Le système électrique marocain entre dans une phase d’évolution majeure, portée par l’augmentation rapide des énergies renouvelables dans le mix national, désormais proche de 47%. Dans ce contexte, le pays engage un programme structurant visant à renforcer la stabilité du réseau tout en poursuivant la transition énergétique.
Cette dynamique a été au centre d’une rencontre organisée à Marrakech par l’ONEE et la Fédération de l’énergie, réunissant les principaux acteurs du secteur autour des enjeux liés à l’intégration massive du solaire et de l’éolien. L’objectif principal consiste à accompagner la montée en puissance des capacités renouvelables sans fragiliser l’équilibre du système électrique.
Pour répondre à ce défi, les autorités misent sur un ensemble d’investissements structurants estimés à plus de 180 milliards de dirhams à l’horizon 2030, avec une stratégie articulée autour de plusieurs leviers complémentaires.
Le premier axe concerne le stockage de l’énergie, considéré comme un élément central du futur système. Le programme prévoit plus de 3.500 MW de capacité de stockage, combinant stations de transfert d’énergie par pompage, solutions thermiques et systèmes de batteries. Ces dispositifs doivent permettre d’absorber les variations de production des énergies renouvelables et de stabiliser le réseau.

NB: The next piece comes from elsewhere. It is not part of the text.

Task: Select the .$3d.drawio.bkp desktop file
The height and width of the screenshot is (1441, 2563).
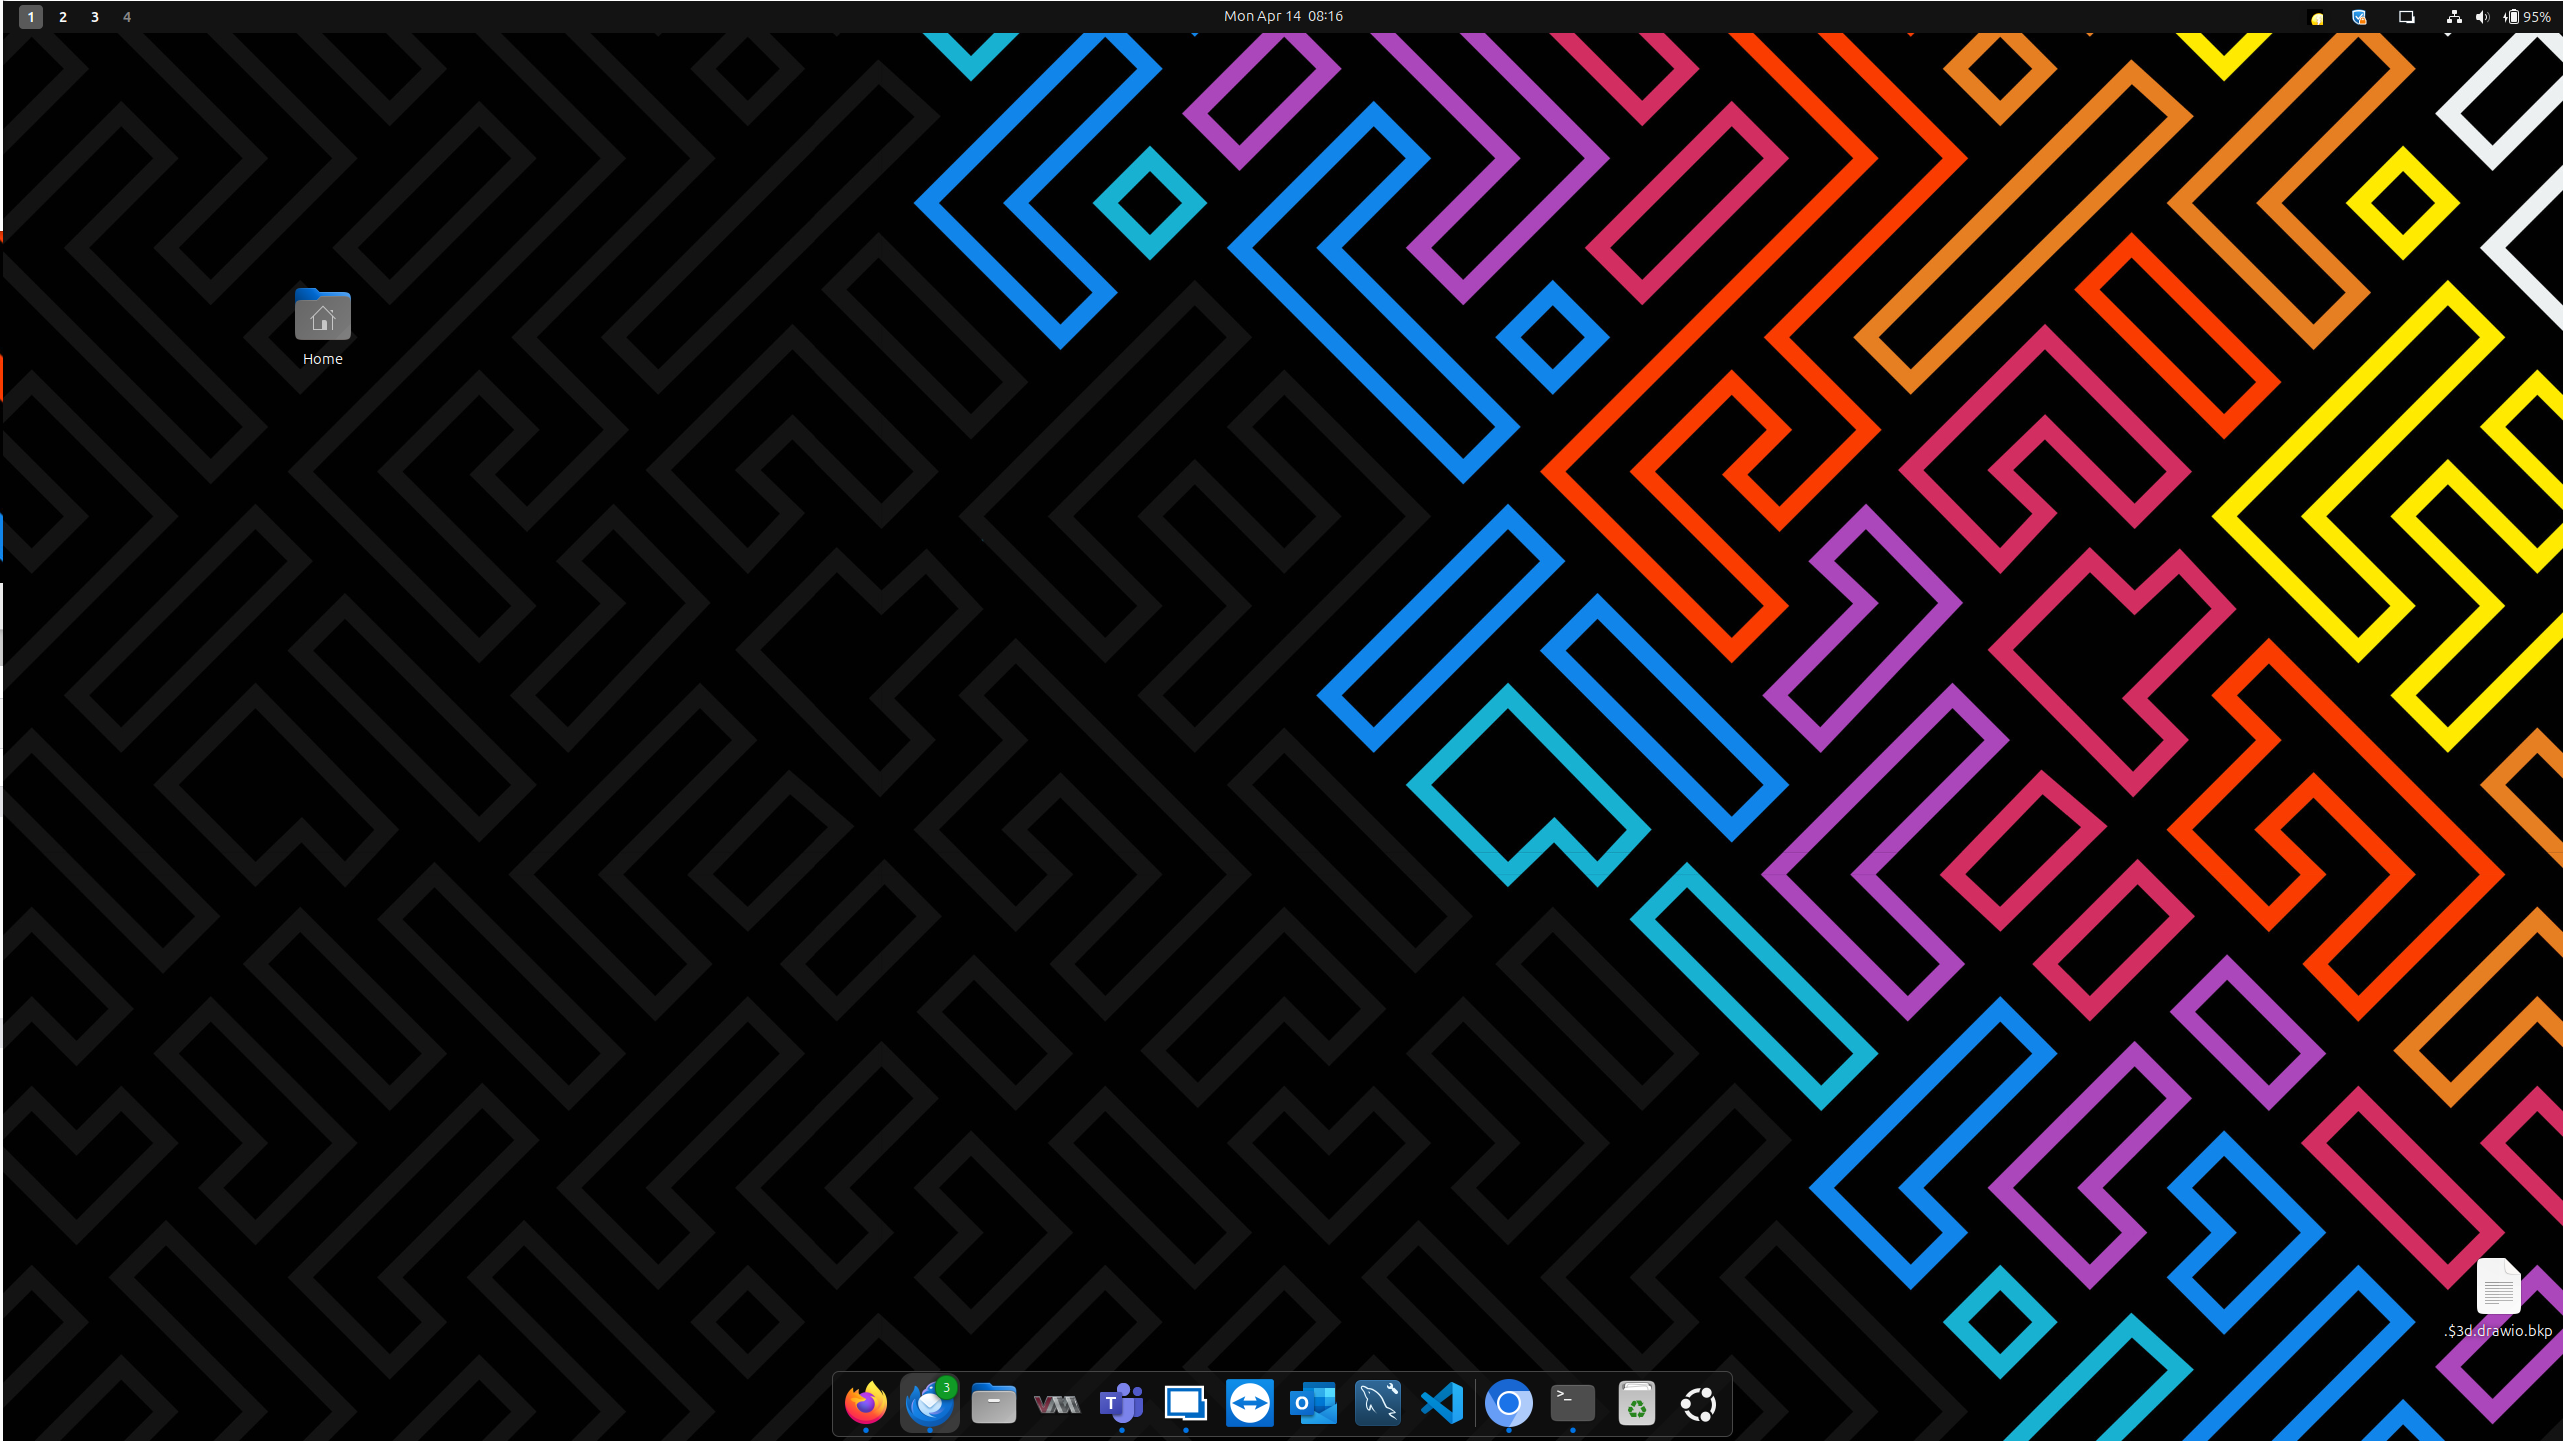Action: pyautogui.click(x=2497, y=1287)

Un deuxième volet porte sur le développement de capacités flexibles à base de gaz naturel, avec environ 4.500 MW destinés à couvrir les périodes de forte demande ou de baisse de production renouvelable. Cette flexibilité est présentée comme un complément indispensable au développement des sources intermittentes.
Le renforcement du réseau constitue un troisième pilier stratégique, avec la construction prévue de plus de 6.000 km de lignes à très haute tension. Ces infrastructures doivent améliorer le transport de l’électricité depuis les zones de production vers les centres de consommation, tout en intégrant de nouvelles technologies de transmission.
Enfin, la digitalisation du système électrique est identifiée comme un levier transversal, permettant une gestion plus fine et en temps réel des flux d’énergie à l’échelle nationale.
Au-delà des aspects techniques, cette transformation repose également sur une logique de coopération entre acteurs publics et privés. L’enjeu consiste à accompagner la transition énergétique tout en garantissant la sécurité d’approvisionnement et en renforçant la souveraineté énergétique du pays.